From Birmingham to Belfast: Stories of Civil Rights
by Allison LIRA for Shared Future News
7 February 2019
Corrymeela, in partnership with the 50th Anniversary of Civil Rights Commemoration Committee, held a panel discussion at Queens University Belfast on the US civil rights movement and its connections to civil rights activism in Northern Ireland. The panel included the US civil rights veterans Dr Rip Patton and Dr Sybil Hampton, Professor Paul Arthur, and Eileen Weir. It was chaired by BBC’s Seamus McKee.
Dr Sybil Hampton was part of the second group of African-American students to integrate Little Rock High School in 1959, after the passage of Brown vs Board of Education, which ruled that school segregation was unconstitutional in the United States. Hampton spoke of the hardships she faced as a pioneer of school integration. In the three years that she attended Little Rock High School, only two people spoke to her. “To truly not be acknowledged was chilling,” she said. Despite enduring such a “diminishing” experience, with the support of her community, she was able to make it through. She knew, even at such a young age, that she was playing an important role in ensuring that her generation would be the first generation to realise the promises of democracy that for so long had been denied to her people. Professor Paul Arthur remembered attending Queens University during the civil rights movement in Northern Ireland and claimed that they too at one moment believed themselves to be the first generation that would enjoy the full rights and protections of democracy.
Dr Rip Patton participated in the Freedom Rides of 1961 aimed at integrating the buses, taking a Greyhound bus from Tennessee where he was a student at Tennessee State University. He and his fellow freedom riders were stopped in Jackson, Mississippi and arrested. They were sent to Parchman State Prison Farm and Dr Patton was subsequently expelled from school. Patton spoke of preparing for the rides by learning about the teachings of Gandhi and receiving training on how to peacefully deal with aggression from others. He also spoke of the terrible violence that threatened their peaceful protests, noting that the Freedom Rides were almost abandoned altogether after the first attempt ended with the Ku Klux Klan burning a bus that held Freedom Riders.

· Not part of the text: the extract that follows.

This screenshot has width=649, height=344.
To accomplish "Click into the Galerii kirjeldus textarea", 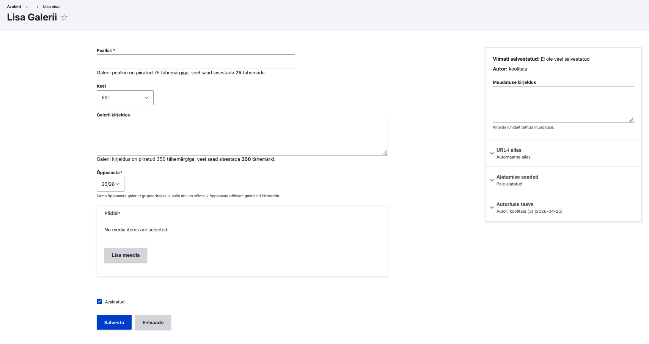I will (242, 137).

Professor Arthur reflected on the similarities and difference between the civil rights movement in the US and the movement in Northern Ireland, observing that the major point of departure between the two was that the movement in Northern Ireland devolved into violence. Although the Northern Ireland civil rights movement had similar intentions to the movement in the United States, Arthur suggested that, unlike in the United States, Northern Ireland’s political culture was not able to sustain a non-violent movement. It was a culture that “never did turn the other cheek”.
In further interrogating the reasons for the way civil rights activism in Northern Ireland turned out, Eileen Weir and Professor Arthur noted the role that Unionist leaders played in creating the perception that the civil rights movement belonged to Republicans. Arthur, formerly a part of the Young Socialist Club at Queens, noted that amongst the Unionist community, there were significant sympathies for the leftists’ ideals of the civil rights movement but that the fear of losing on the question of sovereignty kept widespread support from developing in the Unionist community.

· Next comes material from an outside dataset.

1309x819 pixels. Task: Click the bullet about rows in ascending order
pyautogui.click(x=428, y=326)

In discussing the threat that Brexit posed to the future stability of Northern Ireland, Arthur urged that Northern Ireland keep in mind all those who were lost during the conflict in moving forward into the future. Eileen Weir, of the Shankill Women’s Center, emphasised how far there is to go in securing civil and human rights in Northern Ireland, especially for women, those with disabilities, and migrants.
In finding a way towards moving towards greater peace and prosperity, both Dr Hampton and Dr Patton expressed their strong belief that the youth in Northern Ireland had the potential to realise this ideal. They both advocated strongly for the integration of schools and for teaching youth about the history of Northern Ireland. On this point Patton said, “The only way to come together is to let young people know their history and let them make the change.”